Now I don’t want to debate the importance of standardized tests today, so lets assume they are important. Students do need to have some important facts and procedural knowledge in their heads in order to function in society. But the truly fulfilling and life changing experiences require risk taking. How can we encourage students to take risks when we are focused on getting them all to bubble in the same answer on a multiple choice test? There is a distinct message that is being communicated when the only value we give in student assessment is the standardized test. Even the AP college prep track expects this sort of mentality. Every AP student in the country, takes one day to answer questions that will determine IF they get college credit for a class they took in high school. That test, though not all multiple choice, doesn’t allow for much originality, it only looks for the pattern that the student learned. If the pattern is missing, they “failed”.

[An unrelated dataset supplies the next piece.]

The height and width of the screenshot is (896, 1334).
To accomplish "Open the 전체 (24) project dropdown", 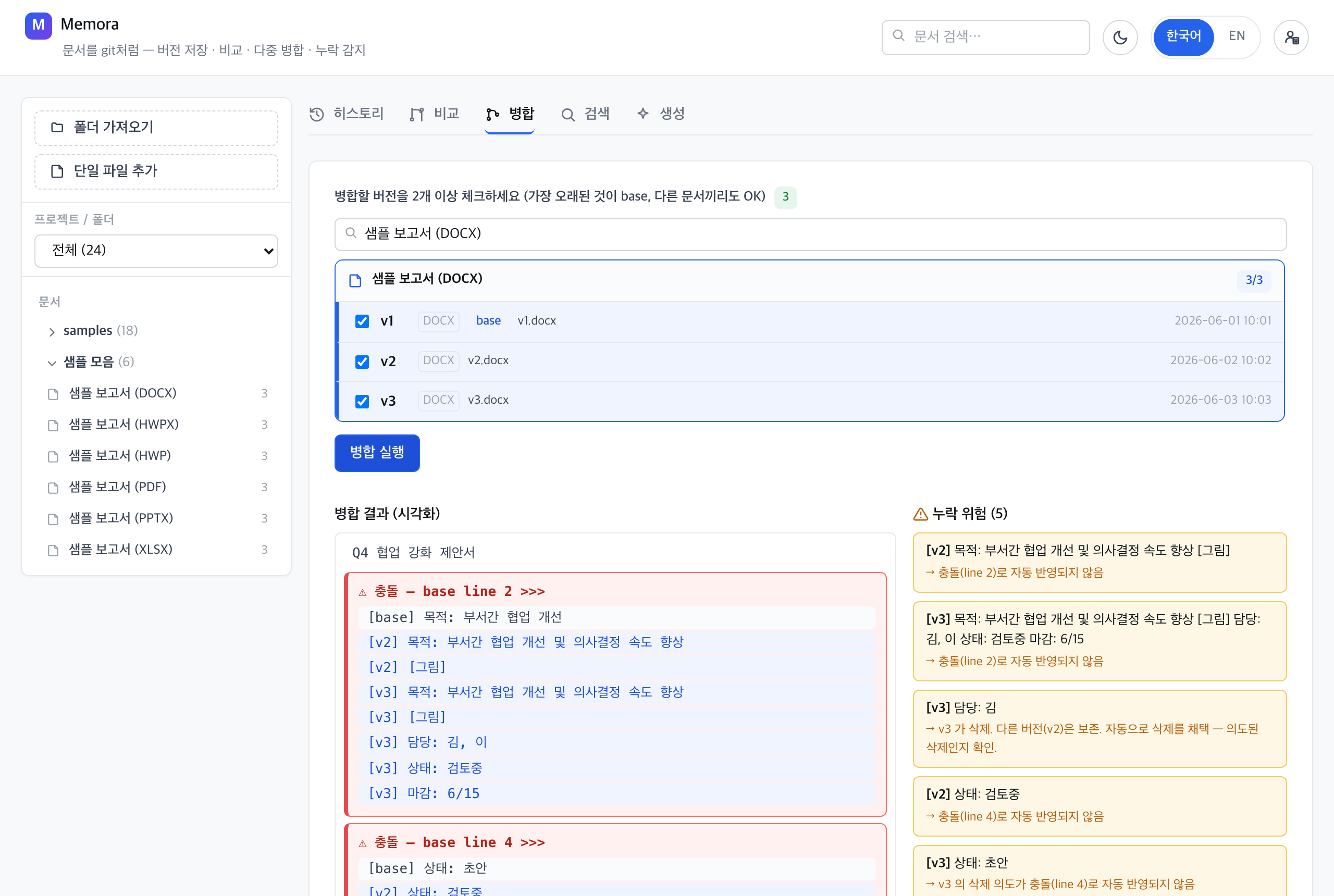I will click(156, 251).
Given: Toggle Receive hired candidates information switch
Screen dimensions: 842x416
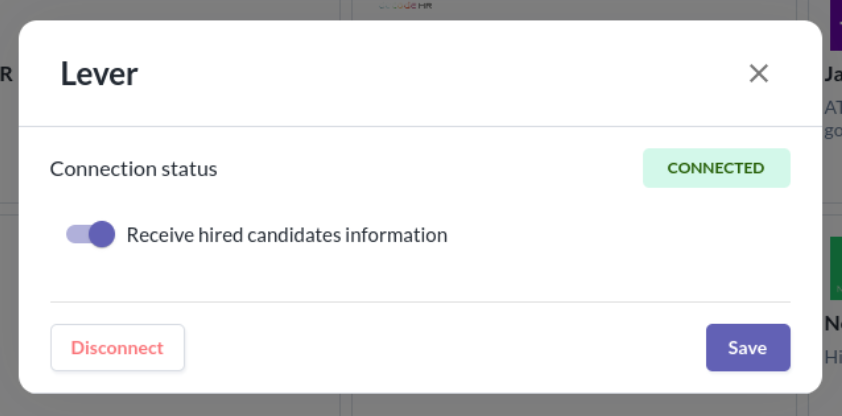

This is necessary when dealing with the kinds of skills/questions being asked of our secondary students today. But are these the only skills that we need to be assessing? What do truly successful people have in common? Risk taking, and some other undervalued skills such as social, physical, or artistic. The skills that make for true innovation and for people to have the opportunity to set their own course are not communicated in the curriculum or assessment methods implemented today. Students need to be encouraged to explore their creative side. To imagine “what if” now so they have experience doing that in a safe environment. Once they are adults, the “what if” kinds of questions are far more important than “chose your answer from the list below”.